§ Exercise aim
Starting at the line that contains "Screen dimensions: 868x471", transcribe each line exactly through the end of the data below, and skip any pictures.

[Saved entries]
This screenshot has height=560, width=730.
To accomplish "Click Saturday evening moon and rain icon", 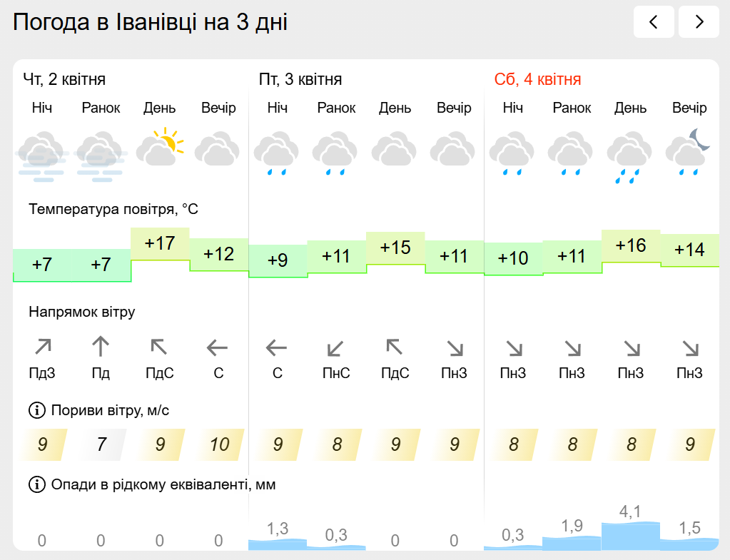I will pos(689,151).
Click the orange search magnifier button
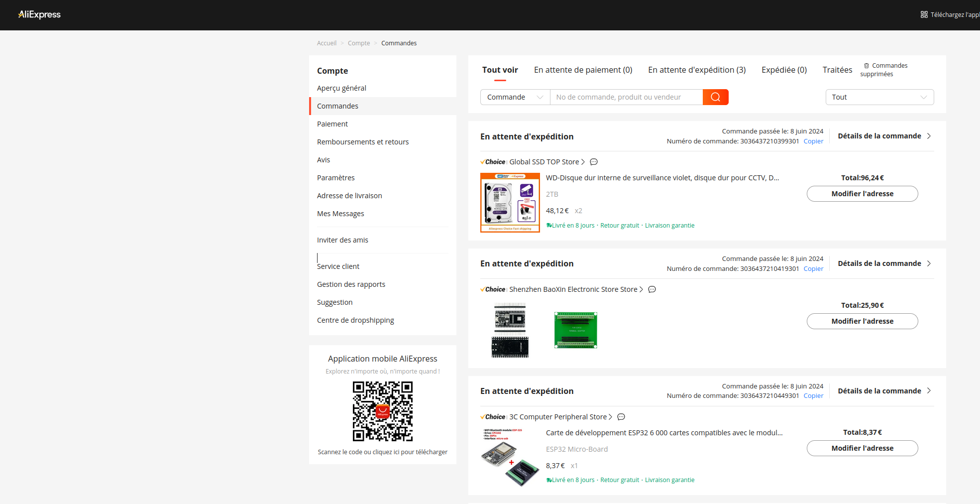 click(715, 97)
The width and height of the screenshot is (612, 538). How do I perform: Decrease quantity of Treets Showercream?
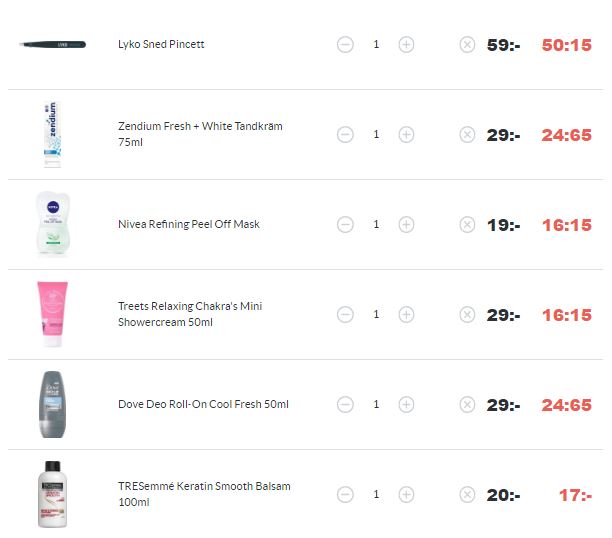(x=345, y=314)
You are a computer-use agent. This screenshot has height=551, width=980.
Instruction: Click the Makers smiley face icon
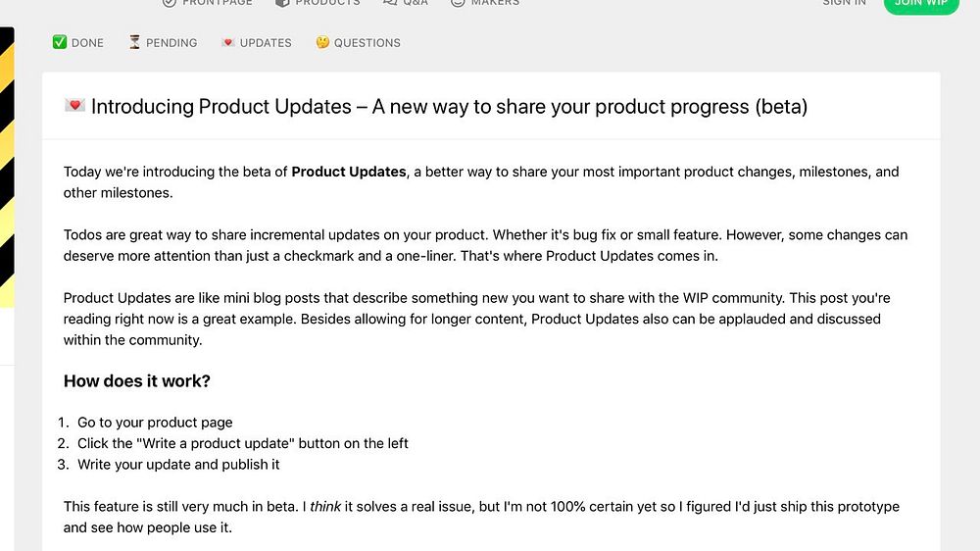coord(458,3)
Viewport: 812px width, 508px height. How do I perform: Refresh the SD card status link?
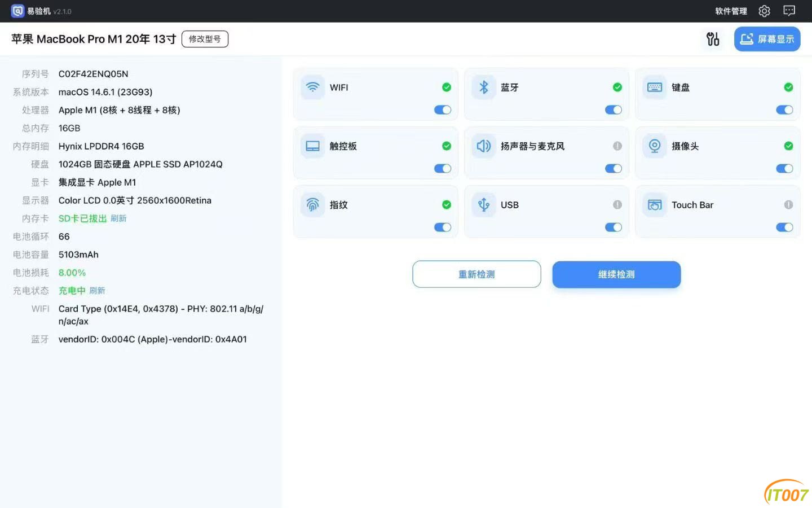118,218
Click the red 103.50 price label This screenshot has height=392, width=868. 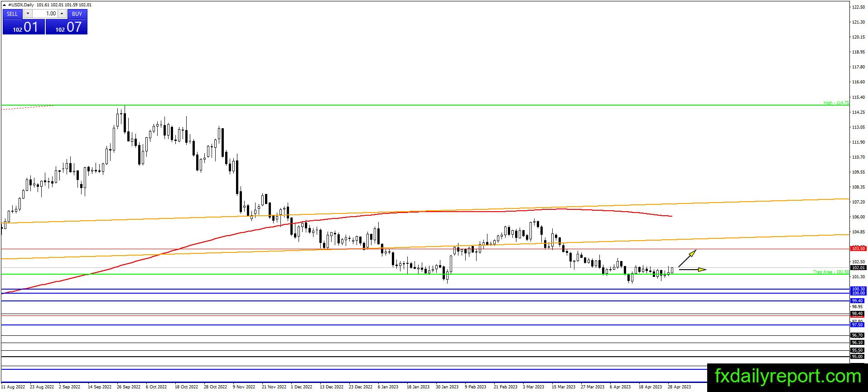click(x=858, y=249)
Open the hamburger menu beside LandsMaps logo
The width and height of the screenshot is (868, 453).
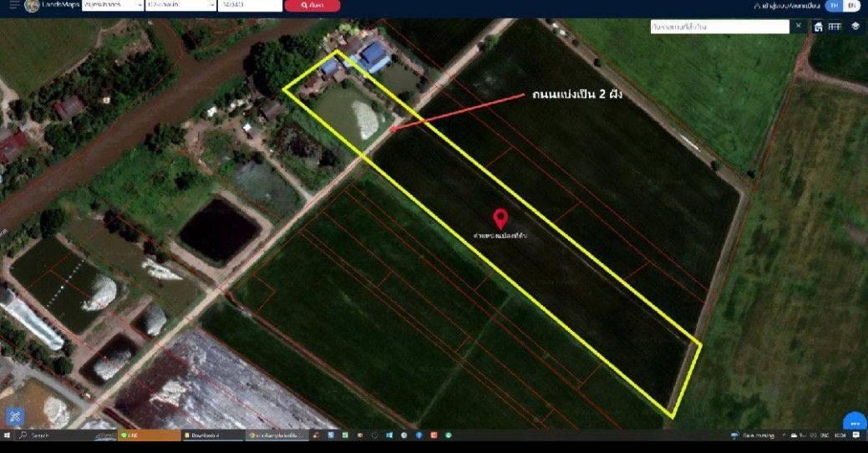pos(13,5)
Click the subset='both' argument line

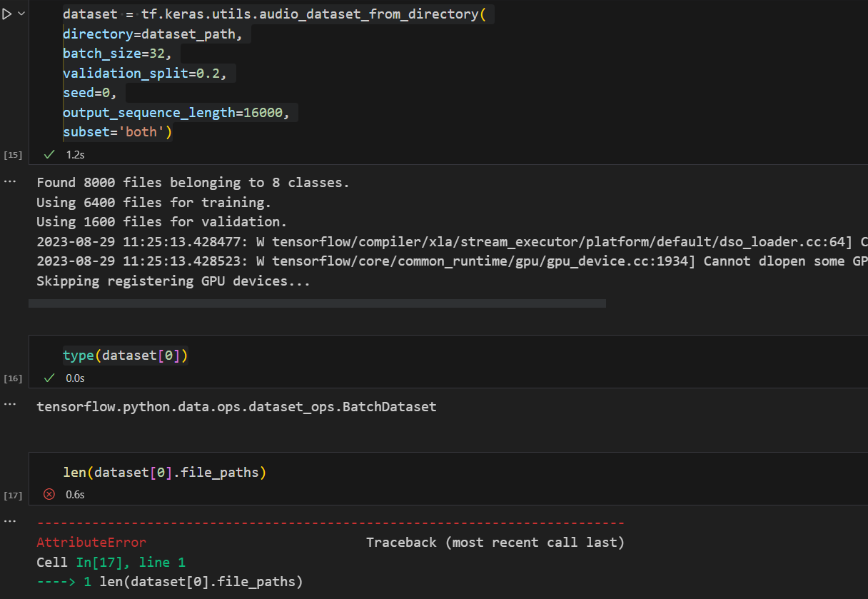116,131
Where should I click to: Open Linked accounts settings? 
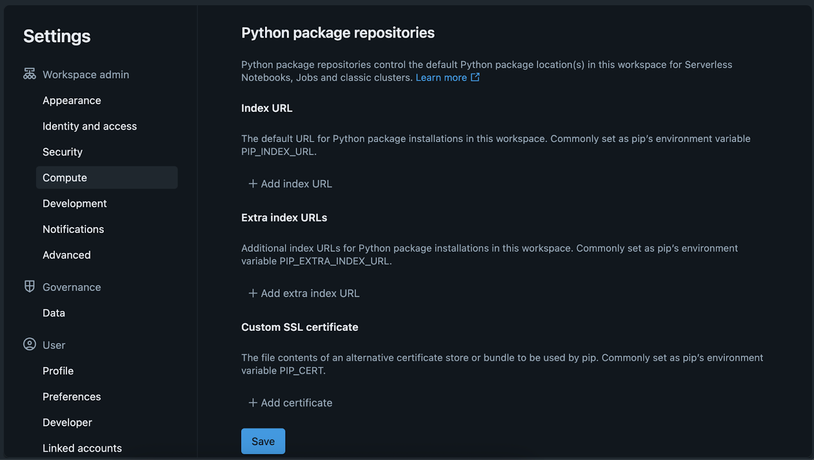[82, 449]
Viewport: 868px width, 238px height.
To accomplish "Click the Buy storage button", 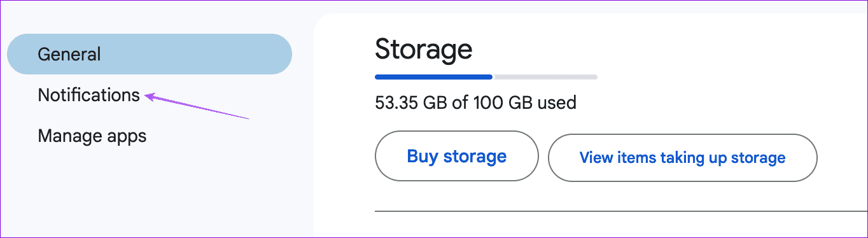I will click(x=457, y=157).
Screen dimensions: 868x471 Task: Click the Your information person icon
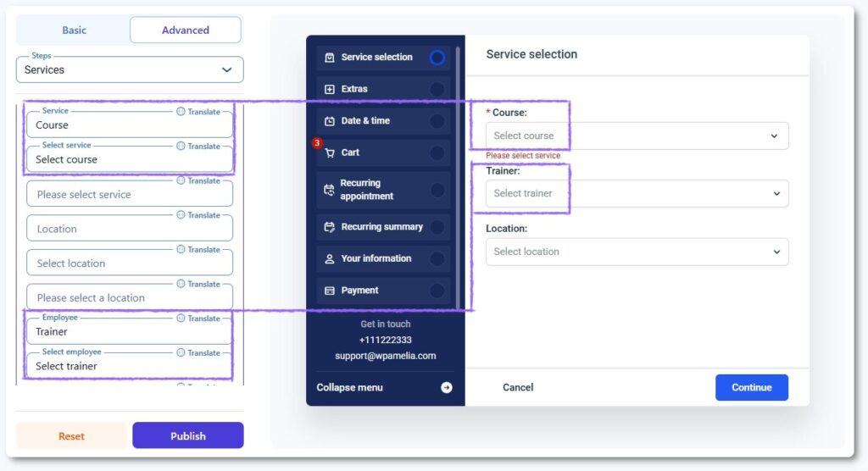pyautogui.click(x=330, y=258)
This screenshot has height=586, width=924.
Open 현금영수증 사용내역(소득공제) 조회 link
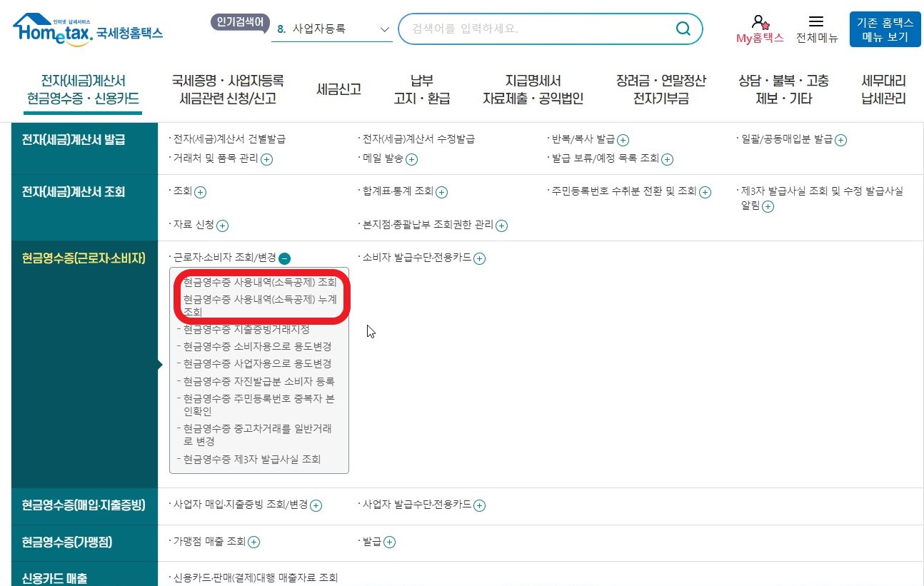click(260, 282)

§ Written response
Screen dimensions: 868x471 Task: Click the Your information person icon
pyautogui.click(x=330, y=258)
This screenshot has height=586, width=924.
Open 현금영수증 사용내역(소득공제) 조회 link
click(260, 282)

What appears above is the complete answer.